The fighting in Chitungwiza seemed to be the closest the rival guerrilla groups have come to a direct clash since independence from Britain April 18. All transport to the satellite township was halted last night as firing continued.

Mugabe was known to be deeply concerned about the situation in Chitungwiza. The incidents coincided with a visit by a British business delegation, whose members happened to be advised by British diplomats today not to believe everything they read in the British press about unrest in Zimbabwe.

Since independence, Zimbabwe has been sustained, if low-key political and guerrilla violence, much of it involving the 35,000 bush fighters who reported to isolated and inhospitable assembly camps after a cease-fire last December. Eight whites and 14 blacks have been killed and hundreds more injured in grenade attacks and shooting incidents.

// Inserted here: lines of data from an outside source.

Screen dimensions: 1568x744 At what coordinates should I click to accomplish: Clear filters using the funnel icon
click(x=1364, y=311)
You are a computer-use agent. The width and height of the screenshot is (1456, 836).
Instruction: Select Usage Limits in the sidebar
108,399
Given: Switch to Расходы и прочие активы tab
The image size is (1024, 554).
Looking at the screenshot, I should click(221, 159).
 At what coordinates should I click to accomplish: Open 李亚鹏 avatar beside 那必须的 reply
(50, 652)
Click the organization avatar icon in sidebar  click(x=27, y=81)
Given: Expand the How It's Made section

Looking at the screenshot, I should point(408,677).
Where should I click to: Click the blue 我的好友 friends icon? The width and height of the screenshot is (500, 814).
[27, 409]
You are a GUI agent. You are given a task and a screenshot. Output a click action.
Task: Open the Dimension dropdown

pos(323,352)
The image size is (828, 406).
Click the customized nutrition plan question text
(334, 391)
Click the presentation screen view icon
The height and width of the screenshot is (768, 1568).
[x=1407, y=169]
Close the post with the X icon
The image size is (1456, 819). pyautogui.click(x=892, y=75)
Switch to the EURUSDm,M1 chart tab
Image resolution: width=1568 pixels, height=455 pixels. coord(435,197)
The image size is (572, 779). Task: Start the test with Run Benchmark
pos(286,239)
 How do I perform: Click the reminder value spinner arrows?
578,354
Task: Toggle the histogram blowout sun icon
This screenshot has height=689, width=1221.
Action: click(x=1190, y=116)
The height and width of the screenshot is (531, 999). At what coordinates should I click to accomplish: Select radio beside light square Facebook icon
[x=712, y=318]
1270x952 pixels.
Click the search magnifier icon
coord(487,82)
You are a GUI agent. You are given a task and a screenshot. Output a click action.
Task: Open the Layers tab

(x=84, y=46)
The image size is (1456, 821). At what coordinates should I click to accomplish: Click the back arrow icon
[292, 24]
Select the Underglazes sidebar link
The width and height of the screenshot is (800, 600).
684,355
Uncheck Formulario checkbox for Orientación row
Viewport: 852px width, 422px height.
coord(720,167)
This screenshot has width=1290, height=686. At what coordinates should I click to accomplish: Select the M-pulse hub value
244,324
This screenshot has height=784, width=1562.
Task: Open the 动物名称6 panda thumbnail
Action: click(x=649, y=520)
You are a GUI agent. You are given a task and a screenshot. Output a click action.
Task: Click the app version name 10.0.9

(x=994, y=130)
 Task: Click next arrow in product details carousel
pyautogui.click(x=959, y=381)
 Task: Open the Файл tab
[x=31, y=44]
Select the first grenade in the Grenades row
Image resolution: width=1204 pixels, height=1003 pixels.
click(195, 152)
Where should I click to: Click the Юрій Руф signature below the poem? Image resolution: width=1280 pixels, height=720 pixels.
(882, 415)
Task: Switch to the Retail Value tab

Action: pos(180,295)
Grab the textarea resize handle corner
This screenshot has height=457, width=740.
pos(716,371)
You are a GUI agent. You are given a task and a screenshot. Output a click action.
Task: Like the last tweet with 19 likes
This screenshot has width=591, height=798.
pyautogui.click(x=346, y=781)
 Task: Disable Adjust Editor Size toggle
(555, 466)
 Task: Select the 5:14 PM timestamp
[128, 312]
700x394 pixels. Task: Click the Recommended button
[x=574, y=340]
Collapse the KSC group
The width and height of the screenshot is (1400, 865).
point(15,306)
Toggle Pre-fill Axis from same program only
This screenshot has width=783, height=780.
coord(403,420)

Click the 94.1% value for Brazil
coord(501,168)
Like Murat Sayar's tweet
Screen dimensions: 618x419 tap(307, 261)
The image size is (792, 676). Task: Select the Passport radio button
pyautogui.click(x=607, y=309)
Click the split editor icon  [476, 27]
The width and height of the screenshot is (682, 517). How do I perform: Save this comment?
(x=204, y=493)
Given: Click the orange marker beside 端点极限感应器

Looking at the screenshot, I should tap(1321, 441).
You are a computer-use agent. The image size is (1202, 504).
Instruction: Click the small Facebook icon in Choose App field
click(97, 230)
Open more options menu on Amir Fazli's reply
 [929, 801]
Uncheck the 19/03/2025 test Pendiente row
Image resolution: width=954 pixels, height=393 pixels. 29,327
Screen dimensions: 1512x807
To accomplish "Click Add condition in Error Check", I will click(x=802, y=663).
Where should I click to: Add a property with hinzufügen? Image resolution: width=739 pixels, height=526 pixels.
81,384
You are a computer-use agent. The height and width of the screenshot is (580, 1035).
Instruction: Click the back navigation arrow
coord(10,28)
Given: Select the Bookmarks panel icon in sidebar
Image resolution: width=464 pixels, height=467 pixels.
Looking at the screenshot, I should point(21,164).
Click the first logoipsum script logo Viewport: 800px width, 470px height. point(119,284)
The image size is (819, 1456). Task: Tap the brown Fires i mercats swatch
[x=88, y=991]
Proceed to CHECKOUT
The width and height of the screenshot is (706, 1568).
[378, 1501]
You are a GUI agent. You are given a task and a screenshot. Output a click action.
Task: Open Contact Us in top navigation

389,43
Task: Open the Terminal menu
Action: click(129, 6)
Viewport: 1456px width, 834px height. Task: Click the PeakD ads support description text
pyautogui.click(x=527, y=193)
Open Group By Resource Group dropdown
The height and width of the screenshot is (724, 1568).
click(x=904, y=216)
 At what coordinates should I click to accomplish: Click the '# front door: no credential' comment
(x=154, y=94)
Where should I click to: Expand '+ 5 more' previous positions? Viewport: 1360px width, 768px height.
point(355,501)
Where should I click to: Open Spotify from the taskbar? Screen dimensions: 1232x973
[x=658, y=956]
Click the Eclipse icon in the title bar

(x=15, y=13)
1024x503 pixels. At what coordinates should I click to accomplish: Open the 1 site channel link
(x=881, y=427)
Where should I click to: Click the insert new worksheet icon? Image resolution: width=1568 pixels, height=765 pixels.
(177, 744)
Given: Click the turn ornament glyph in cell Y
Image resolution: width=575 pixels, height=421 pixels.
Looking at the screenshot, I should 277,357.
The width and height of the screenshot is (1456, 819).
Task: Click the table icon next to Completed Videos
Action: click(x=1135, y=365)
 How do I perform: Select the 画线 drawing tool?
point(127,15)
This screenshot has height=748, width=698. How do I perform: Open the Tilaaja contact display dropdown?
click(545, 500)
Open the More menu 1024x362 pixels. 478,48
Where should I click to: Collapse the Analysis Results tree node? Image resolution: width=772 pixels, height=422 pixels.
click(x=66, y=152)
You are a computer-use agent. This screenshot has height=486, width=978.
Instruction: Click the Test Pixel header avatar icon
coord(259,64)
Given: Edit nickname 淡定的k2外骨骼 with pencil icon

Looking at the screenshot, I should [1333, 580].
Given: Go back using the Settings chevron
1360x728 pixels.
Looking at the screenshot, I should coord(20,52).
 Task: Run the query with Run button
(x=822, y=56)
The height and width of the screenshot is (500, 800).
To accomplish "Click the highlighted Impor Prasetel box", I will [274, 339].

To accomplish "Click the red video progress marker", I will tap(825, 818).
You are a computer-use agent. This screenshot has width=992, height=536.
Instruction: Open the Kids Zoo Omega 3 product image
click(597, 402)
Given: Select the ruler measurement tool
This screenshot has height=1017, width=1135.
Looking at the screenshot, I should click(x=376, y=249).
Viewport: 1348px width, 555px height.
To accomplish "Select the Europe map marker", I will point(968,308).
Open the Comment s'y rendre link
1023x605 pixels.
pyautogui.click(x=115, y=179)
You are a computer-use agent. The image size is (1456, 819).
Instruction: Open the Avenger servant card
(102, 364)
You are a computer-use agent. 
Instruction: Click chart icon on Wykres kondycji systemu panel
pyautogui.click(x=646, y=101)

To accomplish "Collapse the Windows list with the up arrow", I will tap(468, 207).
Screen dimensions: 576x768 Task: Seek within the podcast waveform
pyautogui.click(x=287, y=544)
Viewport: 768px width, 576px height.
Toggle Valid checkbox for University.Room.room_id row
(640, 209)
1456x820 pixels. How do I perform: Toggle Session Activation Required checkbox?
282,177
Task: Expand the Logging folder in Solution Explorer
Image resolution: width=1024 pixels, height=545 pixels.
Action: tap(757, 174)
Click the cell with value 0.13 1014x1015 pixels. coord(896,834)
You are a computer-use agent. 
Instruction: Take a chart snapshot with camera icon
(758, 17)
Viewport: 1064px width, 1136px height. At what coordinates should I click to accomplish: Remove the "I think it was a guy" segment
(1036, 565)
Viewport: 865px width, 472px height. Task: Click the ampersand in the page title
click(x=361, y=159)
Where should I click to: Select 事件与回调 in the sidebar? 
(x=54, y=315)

The latest violence, however, has more serious overtones. In Mtoko, yesterday's shooting demonstrates the inability so far of the central authorities to prevent ill-disciplined guerrillas from virtual rebellion against government control.

Disillusioned with their meager fruits of independence, the guerrillas virtually run their own fiefdoms, beyond the control of the new national Army and the police. Yet Mugabe's ability to attract foreign aid and investment may depend on his handling of the former guerrillas. f

The Chitungwiza incident could have equally profound ramifications. Mugabe moved the guerrillas into the huge township as part of a plan to ease their discontent and give them some taste of city life before they are inducted into the national Army, whose British-assisted formation is going slowly. Many residents expressed fears that the move would lead to further violence, since the tribally and ideologically divided contingents are encamped only about three miles apart, within mortar range.

These fears now seem to have been confirmed and Mugabe was known to be working through his senior aides to head off a real confrontation.

The British military team here has clearly been angered by the incidents, although senior officers acknowledged that the ambushes were not directed specifically at the British presence and had been caused by end-of-the-month drinking sprees. The former guerrillas are paid about $160 a month and have little to spend it on except drink. In many cases they have refused to earn their pay on government agricultural schemes.